Allmählich blieben nun die Ereignisse meines jungen Lebens in meiner Erinnerung hängen. Wir wohnten Wand an Wand mit unseren Nachbarn Kohn, die mir jedesmal, wenn sie Speck für ihr Essen ausgelassen hatten, an die Wand klopften, worauf ich schleunigst nach nebenan flitzte, um die Speckgrieben zu verzehren, die zu meiner Lieblingsspeise wurden. Im unteren Bereich des Hauses, das am Hang lag, hatte ein anderer Nachbar namens Höhmann seinen Kotten (Werkstatt), in dem er seinem Handwerk als Messerreider nachging, d.h. er setzte Taschenmesser jeglicher Machart zusammen mit Klingen und diversen Werkzeugen. Für mich war es ein tägliches Vergnügen, ihn zu besuchen und ihm bei der Arbeit zuzusehen. Herr Höhmann war witzig und unter anderem Bauchredner, was er dazu benutzte, um mich wieder loszuwerden, indem er verlauten ließ: „Friedhold, komm herop un hol dir en Botter (Butterbrot)“, worauf ich, der immer gerne was zu essen hatte, nach oben zu meiner Mutter eilte, die von nichts wußte. Bei einer anderen Nachbarin, Frau Ficker, deren Namen mir natürlich nichts sagte, die aber eine gute Freundin unserer Familie sein mußte, stahl ich jeden Morgen ein Brötchen aus der Tüte, die der Bäcker an ihrer Türe deponierte, aber das wurde wohlwollend geduldet. 

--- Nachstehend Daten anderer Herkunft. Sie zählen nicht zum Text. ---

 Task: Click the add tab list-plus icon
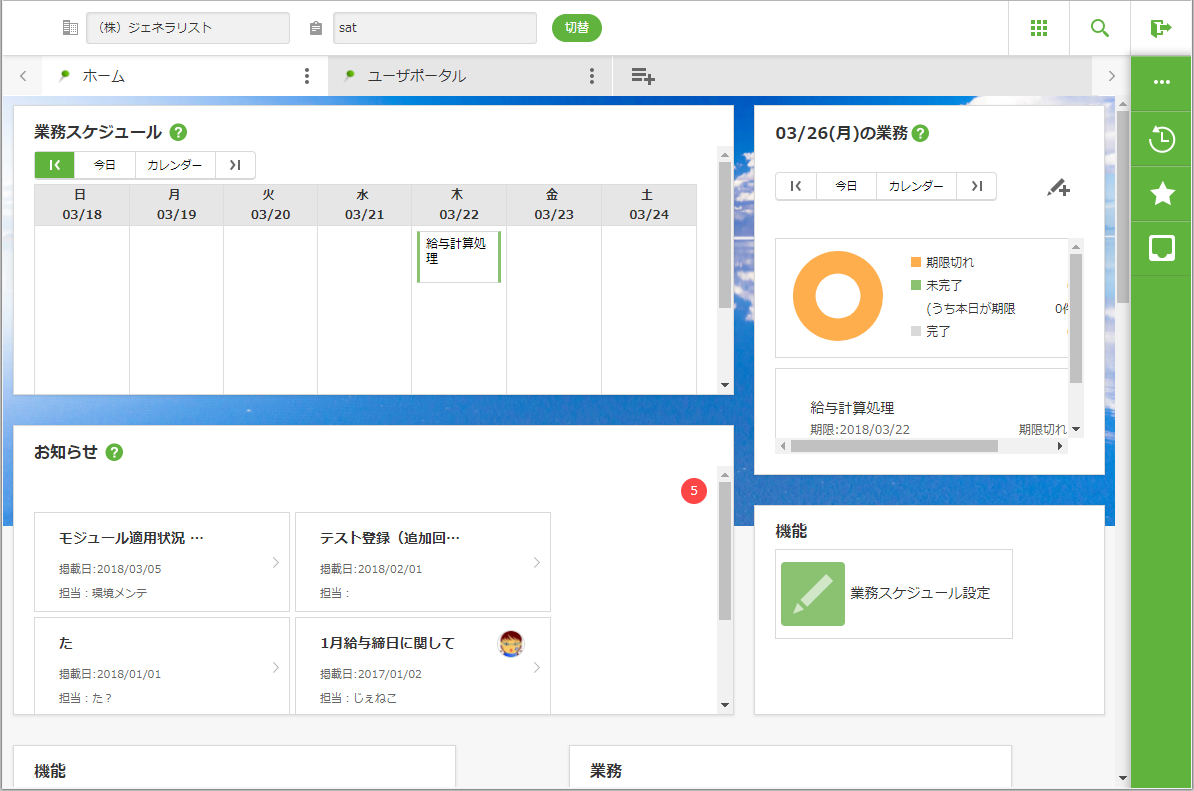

Und dann war da noch das Erlebnis mit Frau Höhmann, der Frau des Bauchredners, die ich wie eine Großmutter liebte und bei der ich Stunden zu Hause verbrachte, weil sie ja nur auf der anderen Straßenseite wohnte. Sie hatte viel Geduld und erzählte mir stundenlang Geschichten und Märchen, und ich hätte mir nichts Schöneres wünschen können. Eines Tages erzählte sie mir „Hänsel und Gretel“, wo bekanntlich ja eine Hexe eine wesentliche Rolle spielt. Ich hing gebannt an ihren Lippen, und als sie mich am Ende fragte, ob ich denn mal eine Hexe sehen wolle, nickte ich ihr begierig zu, worauf sie ihr Gebiß aus dem Mund nahm und mich anstarrte und grinste. Das war dann doch zuviel für mich, und ich nahm schreiend Reißaus. Danach habe ich Frau Höhmann nie wieder besucht.
Dagegen zog mich der in der Hofschaft wohnende Bauer, an dessen Namen ich mich nicht mehr erinnere, immer mehr an, weil es auf seinem Hof interessante Tiere zu beobachten gab. Das interessanteste und auch größte dieser Tiere war sein Pferd, ein dicker kaltblütiger Belgier, eine Rasse, die man heute kaum noch zu Gesicht bekommen kann. Am meisten faszinierte es mich, wenn er mit diesem Pferd auf seinem nahegelegenen Feld Jauche ausfuhr, die dann hinten aus seinem Kübelwagen zischend heraussprizte. Diese Arbeit ahmte ich mit meinem Schaukelpferd und Dreirad dann am Feldrand nach und vergaß mich dabei so sehr, daß ich einmal nicht schnell genug nach Hause zum Klo kam und folglich dann selbst Jauche in der Hose hatte.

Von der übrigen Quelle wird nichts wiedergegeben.